Journal of Scientific Computing ( IF 2.5 ) Pub Date : 2021-07-20 , DOI: 10.1007/s10915-021-01586-w Zexin Liu 1 , Akil Narayan 1
Associated to a finite measure on the real line with finite moments are recurrence coefficients in a three-term formula for orthogonal polynomials with respect to this measure. These recurrence coefficients are frequently inputs to modern computational tools that facilitate evaluation and manipulation of polynomials with respect to the measure, and such tasks are foundational in numerical approximation and quadrature. Although the recurrence coefficients for classical measures are known explicitly, those for nonclassical measures must typically be numerically computed. We survey and review existing approaches for computing these recurrence coefficients for univariate orthogonal polynomial families and propose a novel “predictor–corrector” algorithm for a general class of continuous measures. We combine the predictor–corrector scheme with a stabilized Lanczos procedure for a new hybrid algorithm that computes recurrence coefficients for a fairly wide class of measures that can have both continuous and discrete parts.
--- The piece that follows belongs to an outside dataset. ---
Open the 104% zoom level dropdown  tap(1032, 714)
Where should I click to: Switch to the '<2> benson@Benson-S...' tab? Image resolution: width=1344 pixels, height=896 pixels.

We evaluate the new algorithms against existing methods in terms of accuracy and efficiency.
中文翻译:
关于单变量正交多项式递归系数的计算
与具有有限矩的实线上的有限度量相关联的是关于该度量的正交多项式的三项公式中的递推系数。这些递推系数通常是现代计算工具的输入,这些工具有助于评估和操作与度量相关的多项式,并且此类任务是数值逼近和求积的基础。尽管经典测度的递推系数是明确已知的,但非经典测度的递推系数通常必须进行数值计算。我们调查和审查了计算单变量正交多项式族的这些递推系数的现有方法,并提出了一种新的“预测器-校正器”算法,用于一般的连续测量类。我们将预测器-校正器方案与稳定的 Lanczos 程序相结合,用于一种新的混合算法,该算法可以计算具有连续和离散部分的相当广泛的度量类别的递归系数。我们在准确性和效率方面根据现有方法评估新算法。